Set exercise 1: Echo the part of the crime-sheet article from "Rickabaugh, 39, said" up to and including "like graphic design.", word for word.

Quoted passage:

□ □ □ □

Being accused of a crime is embarrassing, and not only might you have to do the time or pay the fine, your alleged misdeeds could be immortalized in The Jail Report.

Greg Rickabaugh wants his crime sheets to shame the accused in addition to letting people know of misdeeds in their neighborhoods to prevent future crime. He's also continuing a long history that shows crime can pay – for publishers.

"I find it interesting to find out why people break the law and cross that line," said Rickabaugh, who worked for 12 years at Georgia and North Carolina newspapers. "We're filling a gap for local crime information. Local daily papers don't have the manpower."

He started The Jail Report about two years ago in the Aiken-Augusta area, where Rickabaugh says it now has a circulation of 18,500. There also is a version for Greenville-Spartanburg, with about 9,000 subscribers, and the newest edition, in Florence and the Pee Dee, started in March and has about 4,500 subscribers. Rickabaugh's twin brother, Craig, started an edition in southern California.

Each issue of about 30 pages is filled with crimes, mugshots, jokes, guest editorials, personal stories from Facebook and most wanted lists. Rickabaugh boasts about 36,000 "likes" on Facebook, where reader comments run rampant.

Rickabaugh, 39, said he started The Jail Report after a weekly competitor ran his monthly Jailed In Charlotte publication out of business. Rickabaugh does most of the reporting out of his Rock Hill home, using the phone and email to get crime reports from police. He also hired some part-time, private contractors for things like graphic design.

The Jail Report joins the ranks of former crime sheet publications like Snitch, a free weekly that started in 2004 and had a South Carolina circulation as high as 28,000 during its yearlong run. Like Rickabaugh, Snitch owner Jerry Adams looked to fill a gap left by newspapers already cutting back coverage.

"I used to get hate mail. I'd look for burglaries, threesome busted at the motel, all sorts of weird stuff," Adams said. "I'd take everything I could off public record. I had my car keyed one time."

But mostly, Adams said, "People loved it. People laughed and were amazed by some of it."

Crime reports have long been popular and date to the early days of printing. By the mid-1500s, accounts written by an "urban intelligentsia" began to appear increasingly in topical publications, according to Joy Wiltenburg, history professor at Rowan University. Readers gravitated to the active, eye-catching language and violent depictions.

□ □ □ □

Supplied records:
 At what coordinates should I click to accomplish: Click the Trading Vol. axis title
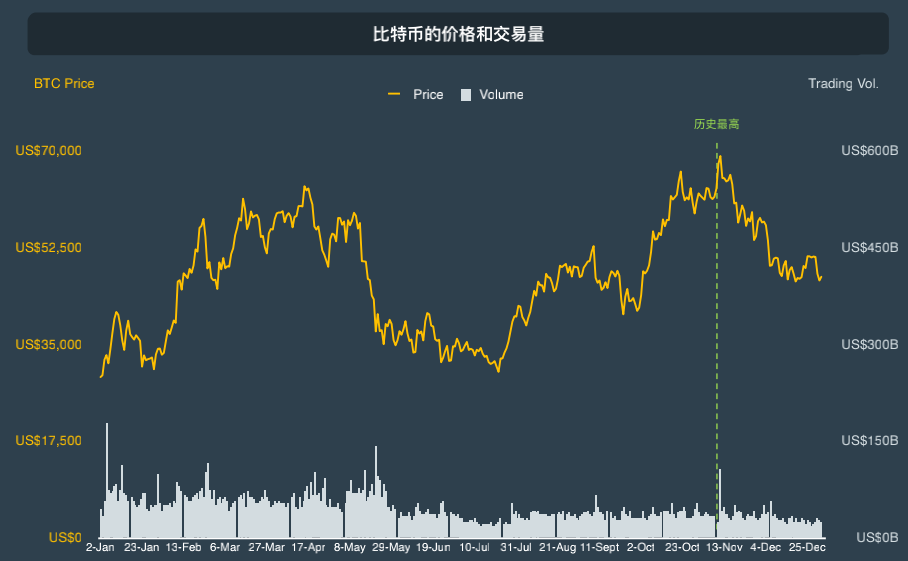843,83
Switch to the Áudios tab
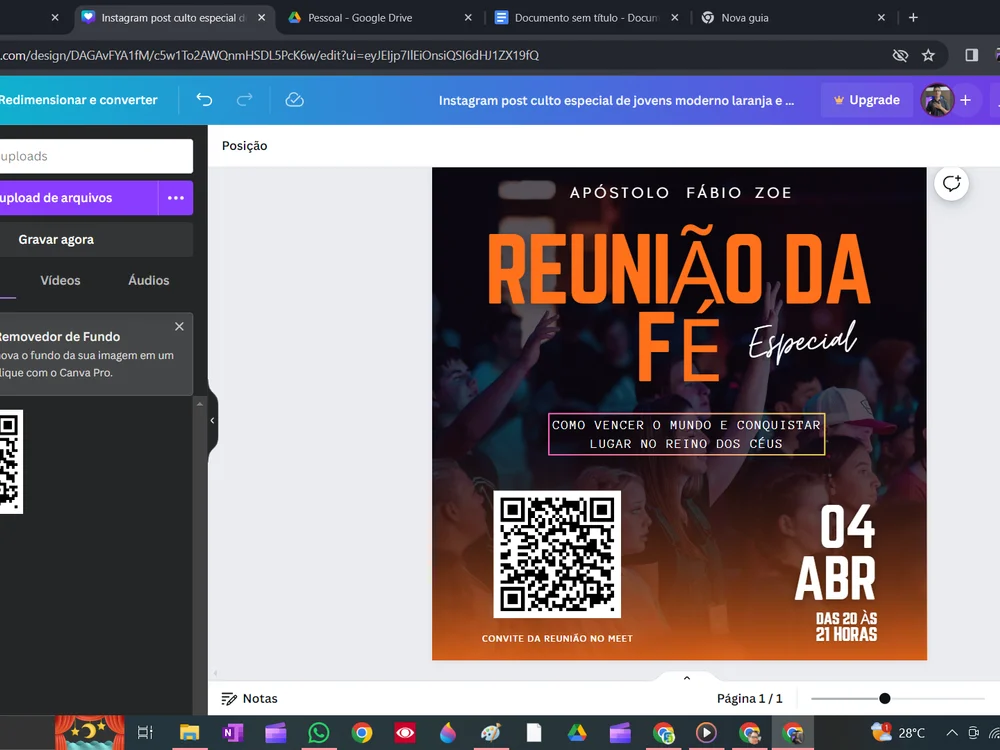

□ □ □ □

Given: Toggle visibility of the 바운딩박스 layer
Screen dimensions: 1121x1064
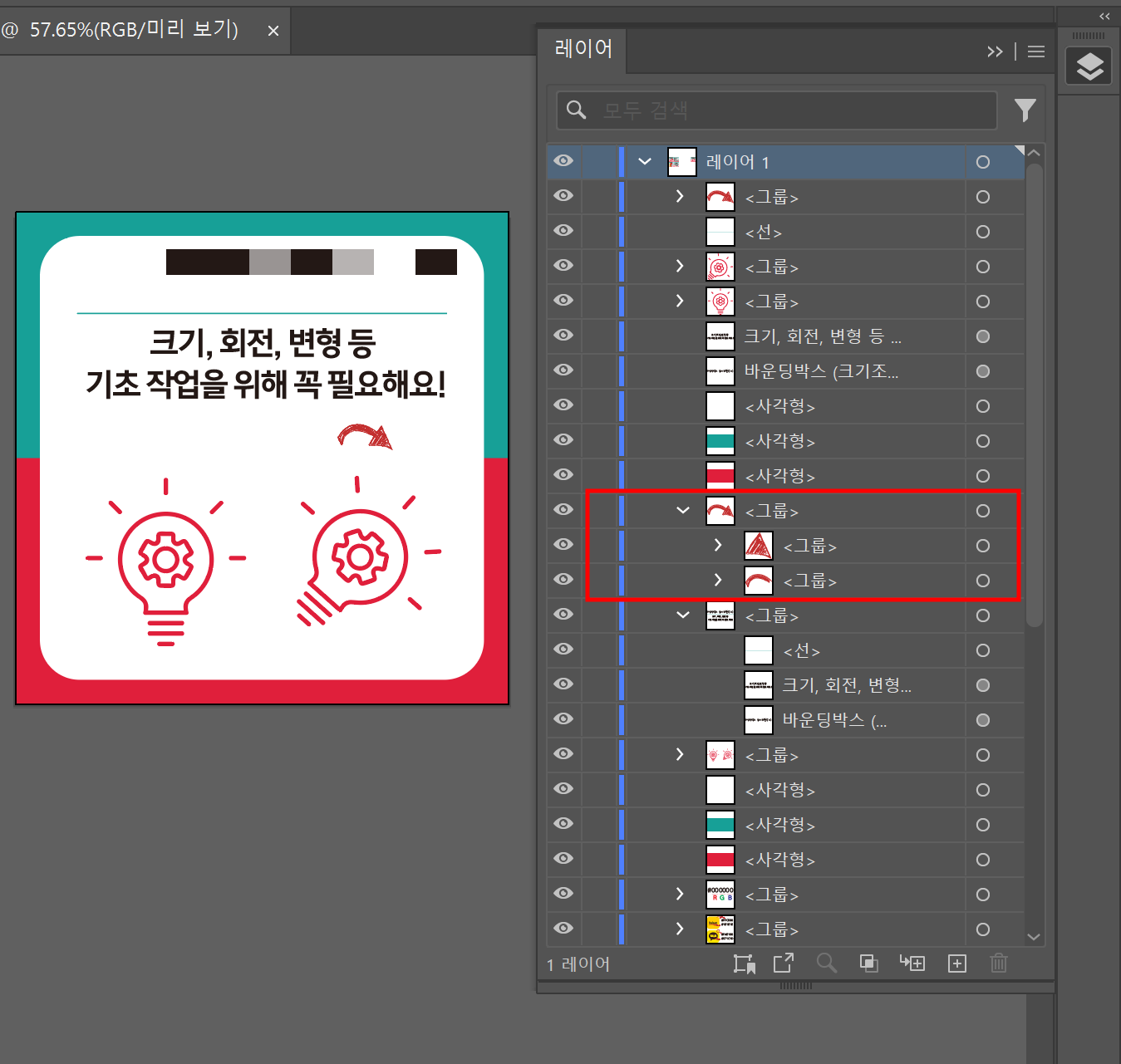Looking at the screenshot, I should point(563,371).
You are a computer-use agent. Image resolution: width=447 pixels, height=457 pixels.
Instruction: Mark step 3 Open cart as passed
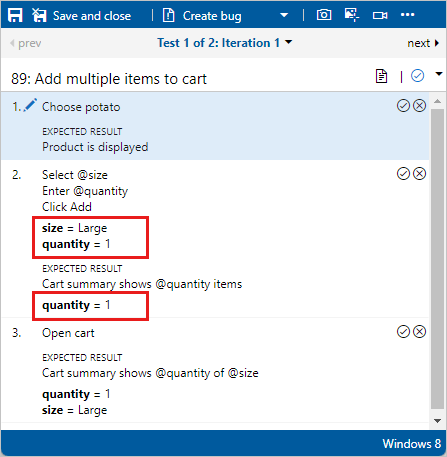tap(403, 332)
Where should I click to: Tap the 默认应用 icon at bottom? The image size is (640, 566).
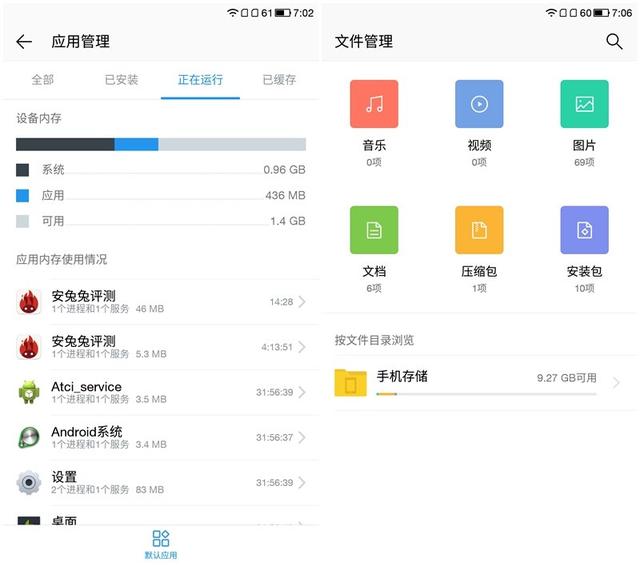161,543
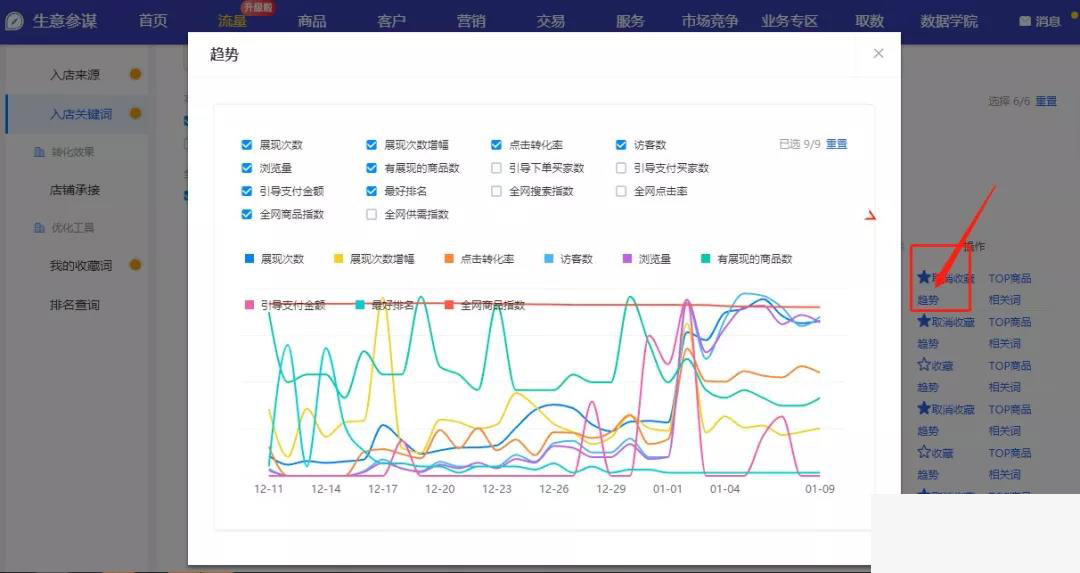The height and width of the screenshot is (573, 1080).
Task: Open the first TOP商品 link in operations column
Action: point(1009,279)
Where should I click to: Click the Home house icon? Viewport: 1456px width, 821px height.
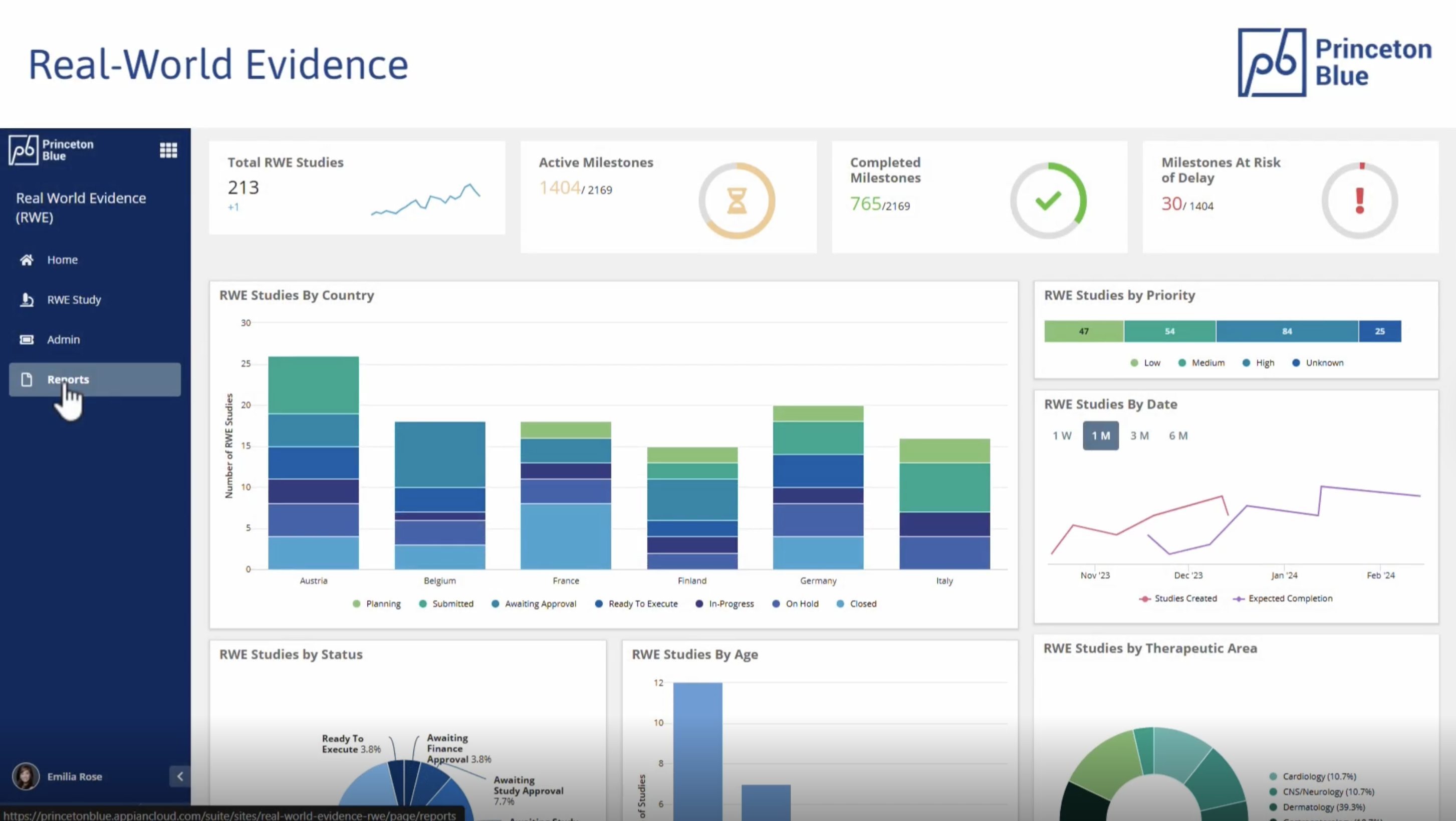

□ □ □ □

Set exercise 2: Please duplicate the records from the line with "You are a computer-use" up to and including the line with "Where should I click to: Click", unchanged. Leave out the pictures.

Answer 1:
Rickabaugh, 39, said he started The Jail Report after a weekly competitor ran his monthly Jailed In Charlotte publication out of business. Rickabaugh does most of the reporting out of his Rock Hill home, using the phone and email to get crime reports from police. He also hired some part-time, private contractors for things like graphic design.

Answer 2:
You are a computer-use agent. Image resolution: width=447 pixels, height=457 pixels.
Instruction: Mark step 3 Open cart as passed
tap(403, 332)
Where should I click to: Tap the 默认应用 icon at bottom? The image size is (640, 566).
161,543
The height and width of the screenshot is (573, 1080).
Task: Open the first TOP商品 link in operations column
Action: point(1009,279)
Where should I click to: Click the Home house icon? Viewport: 1456px width, 821px height.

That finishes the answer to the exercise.